CHRISTMAS CAPSULES: The Christmas Calendar (2017)



Not to be confused with the similarly-titled Netflix original The Holiday Calendar, this MarVista-produced (oh God) holiday garbage is about Emily, a woman who runs a bakery in a small town (of course it’s a small town). Gerrard is the Frenchman who runs a rival bakery in a supermarket across the street. But, despite making it painfully obvious from the beginning, Emily is too stupid to realize that the man is interested in her, and what should be a quick ten-second movie is instead drawn out to feature length. Lucky us. Oh, and the movie gets its title from a random calendar that shows up in the woman’s bakery one day; the whole town has nothing better to do than to get caught up in the mystery of who the secret admirer is that sent it.

I don’t know if my definition of a “good” Hallmark-style Christmas movie is that different from everyone else’s, but this one hit every single note of annoyance for me: There are the old gossiping grandmas who clearly get a load of excitement from figuring out the mystery man; the villain attempting to take down the main star in the form of the manager of the supermarket across the street; the fact that the holiday calendar provides such scintillating mystery that the hashtag GOES VIRAL nationwide; the small-town setting; the clear and unbridled stupidity of the main girl, who believes the male baker is out to steal her business, misses all of his blatant cues of interest in her, and then suddenly, of course, falls in love with him on the writer's cue. It's like a hall-of-fame of tropes, all gathered right here for the non-discerning holiday romance lover.

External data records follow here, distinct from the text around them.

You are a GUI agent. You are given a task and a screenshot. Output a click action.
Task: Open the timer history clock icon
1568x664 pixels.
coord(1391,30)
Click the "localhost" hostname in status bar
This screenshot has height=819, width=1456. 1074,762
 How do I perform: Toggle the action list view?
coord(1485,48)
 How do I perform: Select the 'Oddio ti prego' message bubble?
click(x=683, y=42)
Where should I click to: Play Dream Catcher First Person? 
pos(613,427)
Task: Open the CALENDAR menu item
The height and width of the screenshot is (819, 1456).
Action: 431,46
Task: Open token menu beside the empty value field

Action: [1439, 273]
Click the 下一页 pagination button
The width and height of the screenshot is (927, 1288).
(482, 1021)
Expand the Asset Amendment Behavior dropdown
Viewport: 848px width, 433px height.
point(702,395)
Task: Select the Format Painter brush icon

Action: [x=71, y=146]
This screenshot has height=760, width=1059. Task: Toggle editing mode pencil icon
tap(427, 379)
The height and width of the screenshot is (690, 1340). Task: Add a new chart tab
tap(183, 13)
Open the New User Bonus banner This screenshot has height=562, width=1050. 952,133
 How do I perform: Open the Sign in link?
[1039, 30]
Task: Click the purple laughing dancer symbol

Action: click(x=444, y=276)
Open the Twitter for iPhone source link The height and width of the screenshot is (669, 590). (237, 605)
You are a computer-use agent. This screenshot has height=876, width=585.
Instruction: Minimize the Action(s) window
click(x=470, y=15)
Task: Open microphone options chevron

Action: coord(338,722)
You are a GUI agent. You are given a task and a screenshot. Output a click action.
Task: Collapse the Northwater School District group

Really, the only impressive thing in all of this is Zeb’s outstanding French accent, which isn’t one of those “mostly English but slightly foreign” accents, but a full-on, hard-to-understand-sometimes, put-closed-captioning-on-so-you-don't-miss-a-line heavy one that shows a dedication to this that no one else in the production had. I also liked the character of Ivy, although I still can’t tell if her hilariously deadpan delivery was intentional, or just a result of poor acting; either way, her awkwardness is a rare bright spot in a movie that’s so full of schlocky emotional drivel that it becomes almost physically painful. This is all just by-the-numbers whimsy, but not the good kind: a movie so impossibly full of holiday charm that it works in reverse, sapping all the holiday excitement from the viewer, and leaving behind a lobotomized mass of emptiness. Don’t be surprised if you walk away from the viewing unable to feel happy ever again.